“California’s overzealous and unpredictable enforcement of broad consumer protection laws harms businesses and consumers in myriad ways.”
—Cory Andrews, WLF General Counsel & Vice President of Litigation

Click here for WLF’s brief.

WASHINGTON, DC— Washington Legal Foundation (WLF) today urged the U.S. Supreme Court to review, and ultimately reverse, a California court’s decision imposing over $300 million in civil penalties on a medical-device manufacturer for marketing its pelvic mesh product within the State.

Imposing a penalty that dwarfs any actual harm to consumers, the California Court of Appeal decided that every communication Jonson & Johnson made about its Ethicon pelvic-mesh products—whether to doctors or patients, written or verbal—violated California consumer-protection law. These marketing communications served as the basis for thousands of individual violations of California law, penalized at $1,250 apiece.

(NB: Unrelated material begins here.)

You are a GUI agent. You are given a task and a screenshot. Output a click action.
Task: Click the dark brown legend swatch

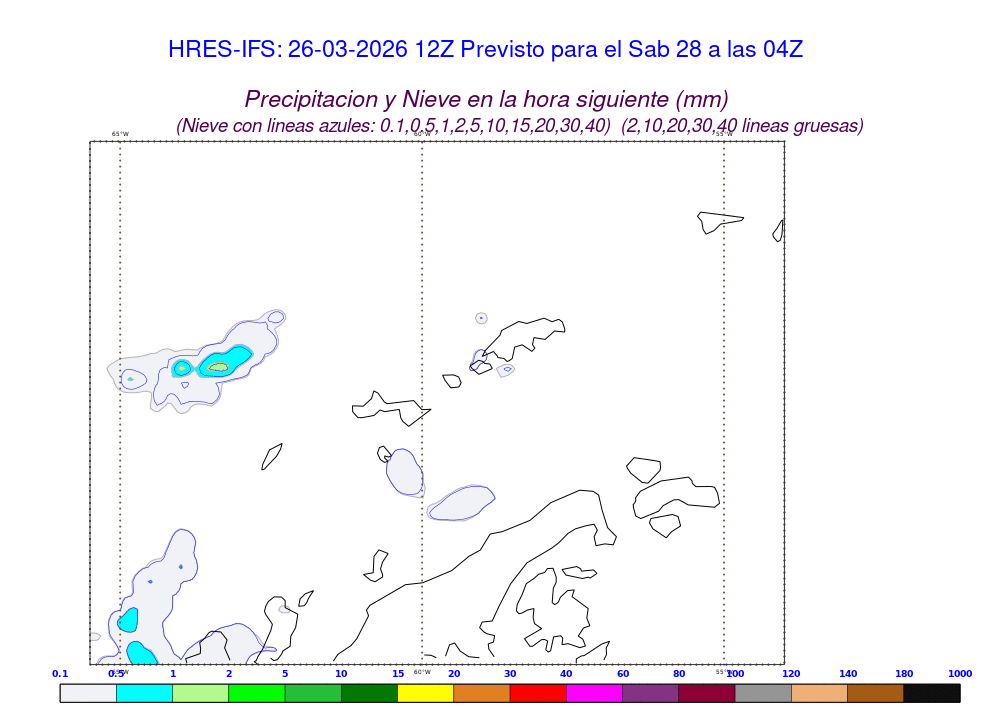coord(875,692)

Urging Supreme Court review, WLF’s amicus brief details how a series of statutory and prosecutorial overreaches have radically transformed California’s well-intentioned consumer-protection laws into a trap for the wary and unwary alike. As applied today, California law fails to put the public on fair notice of what kind of conduct constitutes a violation. With no definition of a “violation” for purposes of assessing penalties, courts are left to interpret and apply amorphous, elastic, and imprecise language—such as whether a practice is “unlawful,” “unfair,” or “fraudulent”—on a case-by-case basis. This deprives businesses of the benefit of fair notice and due process.           

WLF’s brief was prepared with the pro bono assistance of Elizabeth Andrews, Dane Chanove, Kaitlin O’Donnell, and Moses Tincher of Troutman Pepper Hamilton Sanders LLP.